-- START RECORDS FOR THIS EXERCISE --

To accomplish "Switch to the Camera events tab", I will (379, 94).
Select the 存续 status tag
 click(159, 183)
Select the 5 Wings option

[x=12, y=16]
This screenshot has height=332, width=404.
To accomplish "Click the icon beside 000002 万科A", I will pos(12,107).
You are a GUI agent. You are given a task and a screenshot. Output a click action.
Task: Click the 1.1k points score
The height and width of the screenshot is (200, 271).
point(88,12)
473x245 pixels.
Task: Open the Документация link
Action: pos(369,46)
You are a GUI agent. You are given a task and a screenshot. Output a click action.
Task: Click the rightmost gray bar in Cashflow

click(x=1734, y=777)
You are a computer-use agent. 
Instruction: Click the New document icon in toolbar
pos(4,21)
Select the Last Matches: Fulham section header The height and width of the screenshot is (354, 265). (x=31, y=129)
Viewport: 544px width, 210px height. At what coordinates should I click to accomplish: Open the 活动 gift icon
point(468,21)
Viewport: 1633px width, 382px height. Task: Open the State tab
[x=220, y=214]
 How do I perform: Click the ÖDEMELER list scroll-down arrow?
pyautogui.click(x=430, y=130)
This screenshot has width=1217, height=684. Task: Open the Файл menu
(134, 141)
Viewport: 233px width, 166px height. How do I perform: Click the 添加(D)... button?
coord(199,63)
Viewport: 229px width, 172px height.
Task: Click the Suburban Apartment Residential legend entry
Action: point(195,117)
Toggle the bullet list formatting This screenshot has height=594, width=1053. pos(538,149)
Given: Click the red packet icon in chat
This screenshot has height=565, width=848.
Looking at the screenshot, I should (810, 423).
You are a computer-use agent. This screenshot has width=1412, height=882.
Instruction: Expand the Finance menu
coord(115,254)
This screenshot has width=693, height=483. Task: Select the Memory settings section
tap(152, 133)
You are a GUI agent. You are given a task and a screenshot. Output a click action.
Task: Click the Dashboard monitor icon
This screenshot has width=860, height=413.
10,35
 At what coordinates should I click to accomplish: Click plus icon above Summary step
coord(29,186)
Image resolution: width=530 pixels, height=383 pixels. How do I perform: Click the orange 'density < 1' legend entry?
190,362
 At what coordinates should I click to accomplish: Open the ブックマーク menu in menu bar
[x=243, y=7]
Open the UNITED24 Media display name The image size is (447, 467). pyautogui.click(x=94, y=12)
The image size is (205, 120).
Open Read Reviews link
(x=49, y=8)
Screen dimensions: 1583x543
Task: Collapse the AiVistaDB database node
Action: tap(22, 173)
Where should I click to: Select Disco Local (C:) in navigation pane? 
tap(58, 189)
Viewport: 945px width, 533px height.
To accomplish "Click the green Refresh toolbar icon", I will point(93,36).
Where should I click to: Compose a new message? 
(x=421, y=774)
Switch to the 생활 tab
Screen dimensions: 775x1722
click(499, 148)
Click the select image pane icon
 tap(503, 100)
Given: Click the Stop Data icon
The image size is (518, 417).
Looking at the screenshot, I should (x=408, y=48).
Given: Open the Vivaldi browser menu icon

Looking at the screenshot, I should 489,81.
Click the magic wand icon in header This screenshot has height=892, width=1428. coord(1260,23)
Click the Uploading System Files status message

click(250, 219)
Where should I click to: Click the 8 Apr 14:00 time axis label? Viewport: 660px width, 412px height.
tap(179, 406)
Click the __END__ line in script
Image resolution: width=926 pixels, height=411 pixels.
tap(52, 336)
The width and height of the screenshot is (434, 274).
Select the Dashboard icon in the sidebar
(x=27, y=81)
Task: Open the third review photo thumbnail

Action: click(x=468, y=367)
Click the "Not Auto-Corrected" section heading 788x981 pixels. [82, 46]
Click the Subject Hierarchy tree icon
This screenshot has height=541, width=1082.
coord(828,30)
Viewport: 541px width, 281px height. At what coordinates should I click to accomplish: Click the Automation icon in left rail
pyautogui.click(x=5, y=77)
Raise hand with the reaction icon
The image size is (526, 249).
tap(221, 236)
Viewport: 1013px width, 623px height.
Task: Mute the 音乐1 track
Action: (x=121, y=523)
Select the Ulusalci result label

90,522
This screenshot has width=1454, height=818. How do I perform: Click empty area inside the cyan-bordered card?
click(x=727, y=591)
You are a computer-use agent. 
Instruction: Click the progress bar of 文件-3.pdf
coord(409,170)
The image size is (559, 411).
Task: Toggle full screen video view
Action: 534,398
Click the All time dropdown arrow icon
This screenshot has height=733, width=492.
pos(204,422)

-- END RECORDS FOR THIS EXERCISE --

YOUR INSTRUCTIONS:
Please gather every line of the material that contains the word "pixels", matching case exactly.

TASK ANSWER:
473x245 pixels.
Image resolution: width=530 pixels, height=383 pixels. How do I perform: Click the orange 'density < 1' legend entry?
Image resolution: width=926 pixels, height=411 pixels.
Click the "Not Auto-Corrected" section heading 788x981 pixels. [82, 46]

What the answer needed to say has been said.